===== MATERIAL FOR THIS EXERCISE =====

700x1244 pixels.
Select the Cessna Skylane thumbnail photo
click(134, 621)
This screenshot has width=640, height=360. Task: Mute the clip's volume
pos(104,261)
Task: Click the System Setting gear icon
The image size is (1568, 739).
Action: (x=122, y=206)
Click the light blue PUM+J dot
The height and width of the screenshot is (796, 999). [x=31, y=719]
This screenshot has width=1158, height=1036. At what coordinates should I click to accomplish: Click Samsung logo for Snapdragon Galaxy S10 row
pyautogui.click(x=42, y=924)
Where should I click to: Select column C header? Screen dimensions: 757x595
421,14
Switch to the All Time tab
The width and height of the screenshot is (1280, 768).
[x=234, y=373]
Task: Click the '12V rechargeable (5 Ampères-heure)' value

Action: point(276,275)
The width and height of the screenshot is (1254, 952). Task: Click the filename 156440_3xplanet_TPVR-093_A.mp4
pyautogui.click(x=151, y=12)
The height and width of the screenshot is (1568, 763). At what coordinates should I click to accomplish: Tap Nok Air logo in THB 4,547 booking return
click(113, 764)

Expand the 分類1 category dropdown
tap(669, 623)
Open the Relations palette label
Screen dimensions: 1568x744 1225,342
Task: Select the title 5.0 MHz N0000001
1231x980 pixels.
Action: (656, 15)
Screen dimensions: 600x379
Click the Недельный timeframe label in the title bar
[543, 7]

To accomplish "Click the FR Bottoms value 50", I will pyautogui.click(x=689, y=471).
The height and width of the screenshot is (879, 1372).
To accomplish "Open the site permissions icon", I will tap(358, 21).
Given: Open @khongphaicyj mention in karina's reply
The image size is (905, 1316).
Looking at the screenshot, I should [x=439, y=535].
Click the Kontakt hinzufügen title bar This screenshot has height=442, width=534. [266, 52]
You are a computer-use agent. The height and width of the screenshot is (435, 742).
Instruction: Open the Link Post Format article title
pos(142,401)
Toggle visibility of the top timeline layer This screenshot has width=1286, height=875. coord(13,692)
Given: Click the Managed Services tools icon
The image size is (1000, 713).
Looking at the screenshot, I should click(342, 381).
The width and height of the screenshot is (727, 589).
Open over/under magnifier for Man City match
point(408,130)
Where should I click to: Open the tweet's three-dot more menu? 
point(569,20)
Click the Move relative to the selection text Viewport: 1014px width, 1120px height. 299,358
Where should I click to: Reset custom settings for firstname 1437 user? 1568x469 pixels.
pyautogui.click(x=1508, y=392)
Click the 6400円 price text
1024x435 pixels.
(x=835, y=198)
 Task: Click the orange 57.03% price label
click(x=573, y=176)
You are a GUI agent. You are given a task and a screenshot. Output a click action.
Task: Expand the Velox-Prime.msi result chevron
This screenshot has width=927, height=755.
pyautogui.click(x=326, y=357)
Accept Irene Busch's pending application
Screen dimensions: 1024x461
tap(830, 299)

=====

WHAT THE TASK ASKS:
Output the records again in full. Keep every character as written.

THE COMPLETED TASK:
700x1244 pixels.
Select the Cessna Skylane thumbnail photo
click(134, 621)
This screenshot has width=640, height=360. Task: Mute the clip's volume
pos(104,261)
Task: Click the System Setting gear icon
The image size is (1568, 739).
Action: (x=122, y=206)
Click the light blue PUM+J dot
The height and width of the screenshot is (796, 999). [x=31, y=719]
This screenshot has width=1158, height=1036. At what coordinates should I click to accomplish: Click Samsung logo for Snapdragon Galaxy S10 row
pyautogui.click(x=42, y=924)
Where should I click to: Select column C header? Screen dimensions: 757x595
421,14
Switch to the All Time tab
The width and height of the screenshot is (1280, 768).
[x=234, y=373]
Task: Click the '12V rechargeable (5 Ampères-heure)' value

Action: point(276,275)
The width and height of the screenshot is (1254, 952). Task: Click the filename 156440_3xplanet_TPVR-093_A.mp4
pyautogui.click(x=151, y=12)
The height and width of the screenshot is (1568, 763). At what coordinates should I click to accomplish: Tap Nok Air logo in THB 4,547 booking return
click(113, 764)

Expand the 分類1 category dropdown
tap(669, 623)
Open the Relations palette label
Screen dimensions: 1568x744 1225,342
Task: Select the title 5.0 MHz N0000001
1231x980 pixels.
Action: (656, 15)
Screen dimensions: 600x379
Click the Недельный timeframe label in the title bar
[543, 7]

To accomplish "Click the FR Bottoms value 50", I will pyautogui.click(x=689, y=471).
The height and width of the screenshot is (879, 1372).
To accomplish "Open the site permissions icon", I will tap(358, 21).
Given: Open @khongphaicyj mention in karina's reply
The image size is (905, 1316).
Looking at the screenshot, I should [x=439, y=535].
Click the Kontakt hinzufügen title bar This screenshot has height=442, width=534. [266, 52]
You are a computer-use agent. The height and width of the screenshot is (435, 742).
Instruction: Open the Link Post Format article title
pos(142,401)
Toggle visibility of the top timeline layer This screenshot has width=1286, height=875. coord(13,692)
Given: Click the Managed Services tools icon
The image size is (1000, 713).
Looking at the screenshot, I should click(342, 381).
The width and height of the screenshot is (727, 589).
Open over/under magnifier for Man City match
point(408,130)
Where should I click to: Open the tweet's three-dot more menu? 
point(569,20)
Click the Move relative to the selection text Viewport: 1014px width, 1120px height. 299,358
Where should I click to: Reset custom settings for firstname 1437 user? 1568x469 pixels.
pyautogui.click(x=1508, y=392)
Click the 6400円 price text
1024x435 pixels.
(x=835, y=198)
 Task: Click the orange 57.03% price label
click(x=573, y=176)
You are a GUI agent. You are given a task and a screenshot. Output a click action.
Task: Expand the Velox-Prime.msi result chevron
This screenshot has width=927, height=755.
pyautogui.click(x=326, y=357)
Accept Irene Busch's pending application
Screen dimensions: 1024x461
tap(830, 299)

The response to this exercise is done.